O filme é dividido em dois segmentos. Na primeira parte, temos a apresentação das personagens e a identificação de suas funções dramáticas, até o clímax com o assassinato de Waldemar, perpetrado por Jacek. Na segunda parte, assistimos ao julgamento do criminoso, culminando com a sua execução.
A compreensão do enredo é importante para que possamos observar como Kieslowski utiliza os elementos da mise-en-scène na criação dos conflitos. Por exemplo: enquanto Piotr presta o exame admissional para tornar-se advogado, precisamente no momento do filme em que ele está expondo a sua tese a um representante da justiça, este último nunca é mostrado pela câmera. É como se, no diálogo com a justiça, nunca houvesse uma interlocução concreta.
Tal impressão é reforçada quando relacionamos esse momento à cena posterior ao veredicto de Jacek. Exatamente na metade do filme, quando vemos, então, os juízes (e finalmente a “face” da justiça é revelada), é o advogado Piotr quem assume uma forma despersonalizada na composição: a profundidade de campo o transforma num objeto abstrato dentro do quadro. Piotr e o juiz estão no mesmo espaço, mas nunca são mostrados sob o mesmo foco. Tal ausência de identidade entre os interlocutores demonstra a distância entre a justiça e os homens. A justiça faz parte de um estamento burocrático abstrato que, no contexto do filme, não diz respeito a ninguém em particular; já os homens são indivíduos concretos que habitam uma realidade cotidiana, dolorosamente material.
Esse tipo de contraste se repete. Como em quase todos os outros episódios do Decálogo, o filme possui uma estrutura dialética de tese e antítese. Porém — é bom que se diga mais uma vez — tal estrutura é sempre apresentada mediante conflitos dramáticos e não por expedientes retóricos.
O mais evidente dos paralelos está nas duas sequências de morte: o assassinato de Waldemar e a execução de Jacek. Ambas as mortes são preparadas de modo quase ritual: Jacek prepara-se para o seu crime fingindo que nada acontecerá, fazendo uma pequena refeição em um café; contudo, o seu sorriso desesperado não é suficiente para esconder a perturbação do seu estado psicológico; o carrasco que executará o jovem prepara os elementos da execução de modo indiferente, como se o seu serviço fosse a mais simples e mais banal de todas as ocupações humanas ? para não falarmos do comportamento ligeiramente sádico do seu ajudante durante o cumprimento da sentença.

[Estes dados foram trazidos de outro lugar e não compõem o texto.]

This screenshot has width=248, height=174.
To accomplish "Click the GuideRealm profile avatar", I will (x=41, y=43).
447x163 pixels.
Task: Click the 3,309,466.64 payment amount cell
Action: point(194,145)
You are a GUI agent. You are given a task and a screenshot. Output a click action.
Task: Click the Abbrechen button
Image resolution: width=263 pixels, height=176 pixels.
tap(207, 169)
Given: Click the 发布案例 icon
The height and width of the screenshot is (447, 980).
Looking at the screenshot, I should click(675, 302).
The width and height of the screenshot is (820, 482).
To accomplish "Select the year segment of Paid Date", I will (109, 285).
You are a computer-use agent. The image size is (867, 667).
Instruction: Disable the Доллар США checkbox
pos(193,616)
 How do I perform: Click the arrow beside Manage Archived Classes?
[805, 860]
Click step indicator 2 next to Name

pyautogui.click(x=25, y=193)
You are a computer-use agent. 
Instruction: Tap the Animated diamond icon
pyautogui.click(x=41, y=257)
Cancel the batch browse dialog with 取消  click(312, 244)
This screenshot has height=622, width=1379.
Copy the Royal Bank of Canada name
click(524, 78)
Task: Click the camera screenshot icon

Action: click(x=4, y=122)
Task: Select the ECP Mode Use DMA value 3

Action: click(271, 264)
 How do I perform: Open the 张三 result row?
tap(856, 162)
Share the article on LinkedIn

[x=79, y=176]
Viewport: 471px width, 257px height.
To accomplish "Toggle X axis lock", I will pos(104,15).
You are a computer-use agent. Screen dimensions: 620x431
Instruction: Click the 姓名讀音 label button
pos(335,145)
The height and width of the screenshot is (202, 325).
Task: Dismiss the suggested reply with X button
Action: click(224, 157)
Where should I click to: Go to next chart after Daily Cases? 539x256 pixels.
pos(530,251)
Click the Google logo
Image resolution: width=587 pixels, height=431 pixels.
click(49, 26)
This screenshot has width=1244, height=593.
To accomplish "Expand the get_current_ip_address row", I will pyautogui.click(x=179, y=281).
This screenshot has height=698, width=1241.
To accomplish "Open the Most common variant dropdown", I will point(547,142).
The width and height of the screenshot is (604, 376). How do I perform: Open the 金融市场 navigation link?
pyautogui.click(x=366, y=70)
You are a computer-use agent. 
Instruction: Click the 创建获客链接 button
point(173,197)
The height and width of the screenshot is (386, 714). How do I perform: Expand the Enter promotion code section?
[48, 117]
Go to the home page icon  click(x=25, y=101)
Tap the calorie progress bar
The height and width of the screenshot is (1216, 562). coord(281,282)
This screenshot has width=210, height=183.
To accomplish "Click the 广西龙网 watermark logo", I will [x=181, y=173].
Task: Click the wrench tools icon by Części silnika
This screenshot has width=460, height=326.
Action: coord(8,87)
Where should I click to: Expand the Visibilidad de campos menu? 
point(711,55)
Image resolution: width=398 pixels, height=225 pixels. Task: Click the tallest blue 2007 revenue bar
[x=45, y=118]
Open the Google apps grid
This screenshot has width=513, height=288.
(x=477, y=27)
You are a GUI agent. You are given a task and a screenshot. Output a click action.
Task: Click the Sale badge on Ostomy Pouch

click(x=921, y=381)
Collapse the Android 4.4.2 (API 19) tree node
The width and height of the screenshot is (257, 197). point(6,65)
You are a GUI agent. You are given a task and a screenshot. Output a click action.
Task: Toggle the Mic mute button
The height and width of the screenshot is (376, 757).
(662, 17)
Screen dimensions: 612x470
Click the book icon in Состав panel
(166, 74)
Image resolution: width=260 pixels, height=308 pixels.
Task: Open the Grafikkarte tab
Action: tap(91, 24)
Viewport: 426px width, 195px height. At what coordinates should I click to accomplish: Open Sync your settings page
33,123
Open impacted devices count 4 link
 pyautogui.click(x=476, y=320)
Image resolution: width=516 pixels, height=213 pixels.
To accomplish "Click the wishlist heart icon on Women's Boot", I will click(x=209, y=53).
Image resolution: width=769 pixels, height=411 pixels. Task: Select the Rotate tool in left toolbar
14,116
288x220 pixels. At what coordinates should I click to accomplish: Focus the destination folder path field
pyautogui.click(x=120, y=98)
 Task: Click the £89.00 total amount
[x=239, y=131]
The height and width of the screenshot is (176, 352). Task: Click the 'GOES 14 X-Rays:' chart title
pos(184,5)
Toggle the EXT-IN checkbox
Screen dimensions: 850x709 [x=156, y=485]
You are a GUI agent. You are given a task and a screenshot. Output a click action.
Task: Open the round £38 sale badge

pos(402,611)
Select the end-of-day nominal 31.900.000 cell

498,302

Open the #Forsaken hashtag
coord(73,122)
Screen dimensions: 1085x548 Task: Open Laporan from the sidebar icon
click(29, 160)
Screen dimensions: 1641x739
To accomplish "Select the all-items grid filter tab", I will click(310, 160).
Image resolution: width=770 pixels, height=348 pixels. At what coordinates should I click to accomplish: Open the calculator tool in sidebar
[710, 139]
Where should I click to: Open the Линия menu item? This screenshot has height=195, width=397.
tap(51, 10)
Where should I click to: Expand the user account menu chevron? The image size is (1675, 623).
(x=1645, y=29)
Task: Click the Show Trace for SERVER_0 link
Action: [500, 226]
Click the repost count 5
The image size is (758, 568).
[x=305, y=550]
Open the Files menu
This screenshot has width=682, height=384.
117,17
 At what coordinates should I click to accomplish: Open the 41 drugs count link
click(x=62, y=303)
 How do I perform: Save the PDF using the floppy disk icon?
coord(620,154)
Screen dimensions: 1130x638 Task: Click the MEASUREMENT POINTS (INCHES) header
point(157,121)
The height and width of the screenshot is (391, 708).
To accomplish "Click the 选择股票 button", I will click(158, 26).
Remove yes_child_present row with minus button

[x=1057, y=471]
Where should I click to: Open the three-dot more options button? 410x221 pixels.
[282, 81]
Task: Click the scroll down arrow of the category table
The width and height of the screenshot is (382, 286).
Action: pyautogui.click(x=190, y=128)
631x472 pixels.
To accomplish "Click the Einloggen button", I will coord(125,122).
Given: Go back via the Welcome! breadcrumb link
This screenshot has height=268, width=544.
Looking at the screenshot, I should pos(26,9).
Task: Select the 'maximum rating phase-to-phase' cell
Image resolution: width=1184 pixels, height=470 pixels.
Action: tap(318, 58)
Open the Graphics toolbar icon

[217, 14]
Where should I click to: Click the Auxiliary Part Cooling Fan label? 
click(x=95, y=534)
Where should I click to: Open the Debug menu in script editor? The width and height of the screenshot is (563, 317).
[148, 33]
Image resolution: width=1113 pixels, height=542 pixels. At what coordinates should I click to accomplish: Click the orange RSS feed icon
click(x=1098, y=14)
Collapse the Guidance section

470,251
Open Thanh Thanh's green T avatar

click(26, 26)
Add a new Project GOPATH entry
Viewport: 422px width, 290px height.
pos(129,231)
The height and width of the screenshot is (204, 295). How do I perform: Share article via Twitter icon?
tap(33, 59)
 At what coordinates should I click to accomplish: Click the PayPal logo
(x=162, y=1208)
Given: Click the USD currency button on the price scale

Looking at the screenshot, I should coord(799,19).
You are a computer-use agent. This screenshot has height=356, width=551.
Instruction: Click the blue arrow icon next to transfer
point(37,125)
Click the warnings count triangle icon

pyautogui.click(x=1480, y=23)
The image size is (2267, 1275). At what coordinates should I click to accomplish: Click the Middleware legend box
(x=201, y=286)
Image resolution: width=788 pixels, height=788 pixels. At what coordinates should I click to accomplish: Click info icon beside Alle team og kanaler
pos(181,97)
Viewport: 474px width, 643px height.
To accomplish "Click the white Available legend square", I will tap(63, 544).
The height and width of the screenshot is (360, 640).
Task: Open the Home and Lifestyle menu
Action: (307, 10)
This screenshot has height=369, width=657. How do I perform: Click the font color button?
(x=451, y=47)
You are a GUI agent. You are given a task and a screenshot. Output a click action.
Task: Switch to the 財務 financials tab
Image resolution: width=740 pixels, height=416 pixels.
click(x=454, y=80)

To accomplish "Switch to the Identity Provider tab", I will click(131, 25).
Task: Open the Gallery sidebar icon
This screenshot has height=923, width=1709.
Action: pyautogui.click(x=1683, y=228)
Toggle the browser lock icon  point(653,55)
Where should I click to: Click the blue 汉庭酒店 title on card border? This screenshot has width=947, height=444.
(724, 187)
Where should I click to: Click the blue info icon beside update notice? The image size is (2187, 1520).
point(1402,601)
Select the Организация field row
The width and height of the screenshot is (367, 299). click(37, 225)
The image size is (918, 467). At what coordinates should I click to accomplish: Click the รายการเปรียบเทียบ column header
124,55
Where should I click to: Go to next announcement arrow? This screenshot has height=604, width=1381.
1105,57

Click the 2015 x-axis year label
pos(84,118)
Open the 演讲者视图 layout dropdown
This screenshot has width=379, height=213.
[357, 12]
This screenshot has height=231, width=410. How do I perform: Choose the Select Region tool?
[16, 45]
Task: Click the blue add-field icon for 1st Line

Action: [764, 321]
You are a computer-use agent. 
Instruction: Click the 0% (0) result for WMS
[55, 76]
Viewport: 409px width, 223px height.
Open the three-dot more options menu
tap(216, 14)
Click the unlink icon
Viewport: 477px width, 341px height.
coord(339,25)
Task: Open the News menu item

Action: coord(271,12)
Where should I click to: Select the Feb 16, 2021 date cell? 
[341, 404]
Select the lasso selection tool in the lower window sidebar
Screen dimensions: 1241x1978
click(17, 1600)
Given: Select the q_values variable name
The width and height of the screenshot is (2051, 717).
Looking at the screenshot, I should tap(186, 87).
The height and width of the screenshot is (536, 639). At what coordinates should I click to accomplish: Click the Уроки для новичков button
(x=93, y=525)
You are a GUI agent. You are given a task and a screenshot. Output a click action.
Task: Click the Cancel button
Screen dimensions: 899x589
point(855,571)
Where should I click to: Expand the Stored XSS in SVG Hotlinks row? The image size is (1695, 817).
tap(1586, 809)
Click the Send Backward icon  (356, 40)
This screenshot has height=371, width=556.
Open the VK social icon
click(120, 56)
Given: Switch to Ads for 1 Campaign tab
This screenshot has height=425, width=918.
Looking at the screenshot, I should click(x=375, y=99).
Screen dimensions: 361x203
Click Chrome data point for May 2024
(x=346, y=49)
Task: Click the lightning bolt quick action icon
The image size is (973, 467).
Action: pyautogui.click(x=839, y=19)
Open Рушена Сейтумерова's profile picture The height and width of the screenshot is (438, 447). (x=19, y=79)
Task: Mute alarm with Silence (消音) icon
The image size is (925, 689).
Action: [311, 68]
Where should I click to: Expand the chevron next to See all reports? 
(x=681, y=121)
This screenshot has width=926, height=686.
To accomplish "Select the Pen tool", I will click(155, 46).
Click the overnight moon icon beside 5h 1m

As duas sequências são longas (o assassinato de Waldemar é tido por alguns como a mais longa sequência de homicídio da história do cinema); os detalhes são bem acentuados; a crueza das ações é reforçada tanto pela ausência de trilha sonora quanto pela edição de som, que privilegiam a respiração das personagens e as interações entre elas e os objetos que lhes circundam. Tudo isso contribui para que o ato da execução de Jacek, operado pela justiça, seja semelhante ao assassinato por ele perpetrado. Aí, então, a mise-en-scène encarna, materialmente, o princípio teológico do quinto mandamento: o da sacralidade da vida humana. De fato, a impressão mais marcante provocada pelo filme é a de que o ato de tirar a vida de alguém, independentemente de qualquer justificativa, é uma coisa brutal e absurda, contrária ao propósito da existência. Nesse contexto, o castigo afigura-se, mesmo, um crime, como a corroborar a tese exposta pelo advogado Piotr no começo da história. E esse efeito não é produzido por um discurso, mas, como vimos, ele emerge da organização dos elementos essencialmente cinematográficos: disposição dos objetos, composição, profundidade de campo, edição de som, montagem.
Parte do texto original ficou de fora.